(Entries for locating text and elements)
________________________________________
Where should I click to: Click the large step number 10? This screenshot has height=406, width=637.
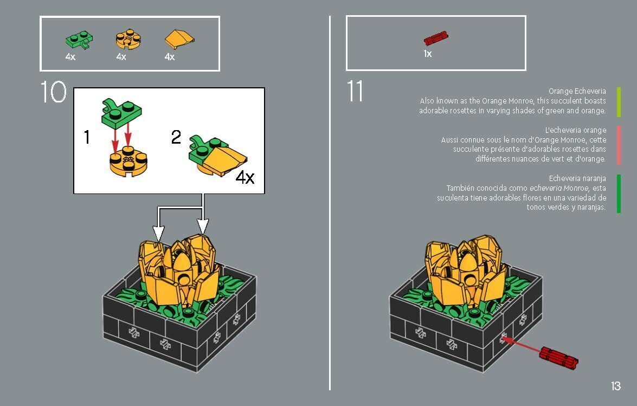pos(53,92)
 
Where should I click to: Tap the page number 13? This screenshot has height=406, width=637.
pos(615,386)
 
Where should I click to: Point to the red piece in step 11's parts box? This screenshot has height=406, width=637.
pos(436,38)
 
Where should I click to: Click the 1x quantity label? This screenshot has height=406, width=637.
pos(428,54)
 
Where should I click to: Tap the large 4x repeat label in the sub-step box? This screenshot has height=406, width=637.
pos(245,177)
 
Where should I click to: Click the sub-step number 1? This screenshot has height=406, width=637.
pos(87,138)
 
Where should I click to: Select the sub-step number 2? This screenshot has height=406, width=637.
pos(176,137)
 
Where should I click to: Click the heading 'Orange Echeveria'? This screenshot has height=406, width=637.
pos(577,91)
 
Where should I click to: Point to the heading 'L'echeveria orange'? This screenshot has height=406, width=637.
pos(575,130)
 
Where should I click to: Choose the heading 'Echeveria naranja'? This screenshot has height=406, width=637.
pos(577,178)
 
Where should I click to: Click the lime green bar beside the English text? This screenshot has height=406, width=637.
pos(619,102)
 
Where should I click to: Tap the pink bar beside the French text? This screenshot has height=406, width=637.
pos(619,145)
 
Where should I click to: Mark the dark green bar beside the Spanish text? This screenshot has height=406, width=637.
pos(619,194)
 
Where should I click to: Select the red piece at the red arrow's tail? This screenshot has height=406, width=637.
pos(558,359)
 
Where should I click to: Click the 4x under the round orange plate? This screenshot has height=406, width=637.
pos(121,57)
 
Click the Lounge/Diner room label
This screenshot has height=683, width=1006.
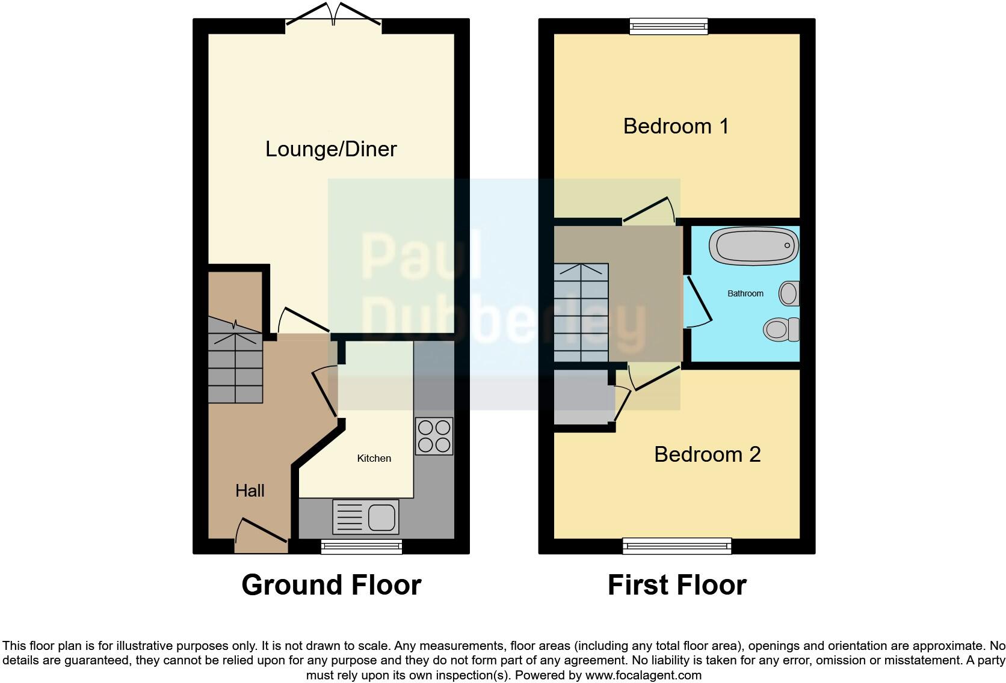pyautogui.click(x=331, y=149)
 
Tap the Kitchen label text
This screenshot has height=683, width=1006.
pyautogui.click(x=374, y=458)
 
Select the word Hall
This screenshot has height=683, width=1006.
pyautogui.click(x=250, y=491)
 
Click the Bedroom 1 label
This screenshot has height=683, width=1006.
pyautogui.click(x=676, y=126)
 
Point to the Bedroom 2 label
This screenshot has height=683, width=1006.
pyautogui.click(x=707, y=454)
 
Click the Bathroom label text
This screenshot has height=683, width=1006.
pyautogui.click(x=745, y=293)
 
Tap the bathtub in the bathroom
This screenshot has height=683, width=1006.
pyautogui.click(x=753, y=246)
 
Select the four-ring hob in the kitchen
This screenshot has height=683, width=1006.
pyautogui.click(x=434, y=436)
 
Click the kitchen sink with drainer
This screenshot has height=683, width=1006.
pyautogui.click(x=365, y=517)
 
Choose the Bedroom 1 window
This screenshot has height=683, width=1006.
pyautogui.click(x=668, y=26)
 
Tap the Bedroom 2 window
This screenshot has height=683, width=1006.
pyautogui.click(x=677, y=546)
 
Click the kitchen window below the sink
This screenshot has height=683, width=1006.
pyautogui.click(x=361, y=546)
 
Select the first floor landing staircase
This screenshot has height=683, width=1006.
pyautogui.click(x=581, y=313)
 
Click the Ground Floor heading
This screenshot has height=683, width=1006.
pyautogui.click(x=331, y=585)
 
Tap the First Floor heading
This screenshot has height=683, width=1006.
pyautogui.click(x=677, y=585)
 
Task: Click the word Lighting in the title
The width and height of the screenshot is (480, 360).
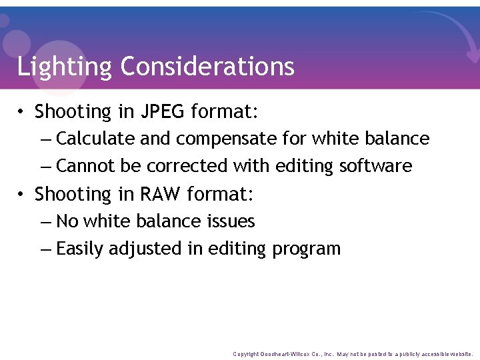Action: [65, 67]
________________________________________
[Exercise description] Reproduce the lines starting at the one containing "Where should I click to: Point to the heading" and ending at the one containing "pos(619,102)", substituting "title" for "heading" and keeping everything else unchanged.

[Written response]
Where should I click to: Point to the title 'L'echeveria orange'? This screenshot has height=406, width=637.
pos(575,130)
 
Where should I click to: Choose the title 'Echeveria naranja'? This screenshot has height=406, width=637.
pos(577,178)
 
Where should I click to: Click the lime green bar beside the English text? This screenshot has height=406, width=637.
pos(619,102)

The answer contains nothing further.